また腐った食べ物でもあるのか、入り口の扉を開けた瞬間に強烈な臭いが鼻を刺し、無数のハエが飛び回っている。


それらの光景を見たソティアは、「あいつら・・・こんなとこでもの食べてんの?」と引き気味に言った。

異形である彼女たちからしても、ここまで不衛生な環境で飲食をするというのは理解しがたいのだろう。


「まるでネズミだな。・・・いや、ネズミに失礼か」

ゼンが、吐き捨てるように言った。




 食堂の扉を早急に閉め、通路を進んでいく。

道中でちょくちょく敵が出てきたが、どれもそれなりに手強いものばかりだった。


異能持ちはいないものの、出撃前に受けたナイアの占い通りさまざまな属性の術、そして多様な武器を使ってくるものが現れる。
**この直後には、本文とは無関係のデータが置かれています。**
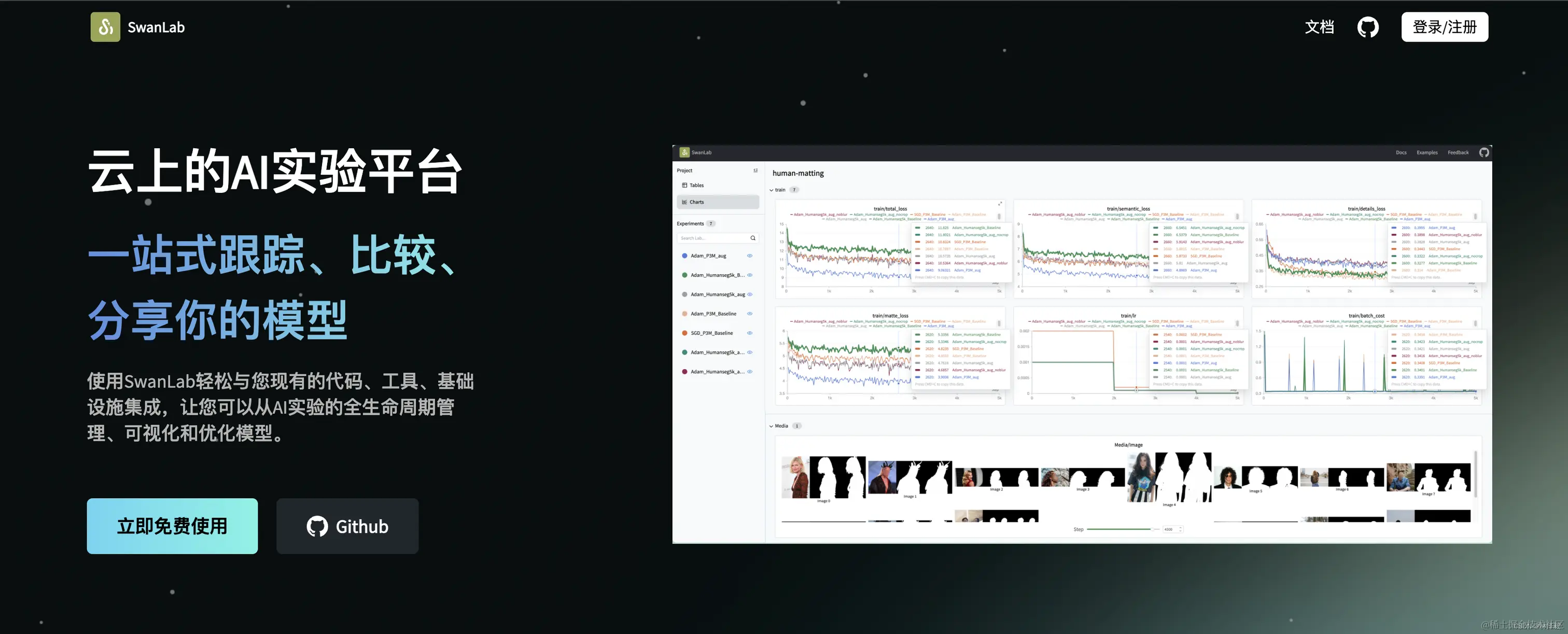
Task: Expand the train/total_loss chart fullscreen
Action: (x=1000, y=204)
魔導書持ちもしっかり現れるので、魔法による遠距離攻撃を被弾しないように振る舞う必要性も生まれる。


 一応回復はできるが、前後から敵が来て挟まれるとちょっと危ない。

幸いこちらも頭数が多いから、ダメージを受けたら仲間の後ろに隠れて回復、ということができる。


とはいえ、敵の中には遠距離攻撃持ちがおり、それらが回復中を狙い撃ってくることもあるので、やはり基本は被弾しないように避けるのが安泰である。


 しばらく戦闘を続け、皆の顔に少しばかり疲労の色が出てきた。

沙妃は息を切らし、ルファリアやソティアの鎧には血が滴っている。

だが、まだまだこれからだ。


「皆、少々疲れてきたようだな」

エルドはそう言って、何やら透明なドーム状の結界を張った。

すると、たちまち体の疲れが吹き飛んだ。


「言っていなかったが、私は皆の疲れや傷を癒やすことができる。ただ、これは魔力の消費が大きくてな、そう乱用できるものではない。この先も非常時には使うが、あまり当てにはしないでほしい」


 まあ、それは仕方ない。全員をほぼ全快できるような手段は、使う機会が限られているのがお約束だ。


それに、エルドに負担をかけるわけにもいかない。この先、より一層傷を負わないように、慎重に進んで行きたい。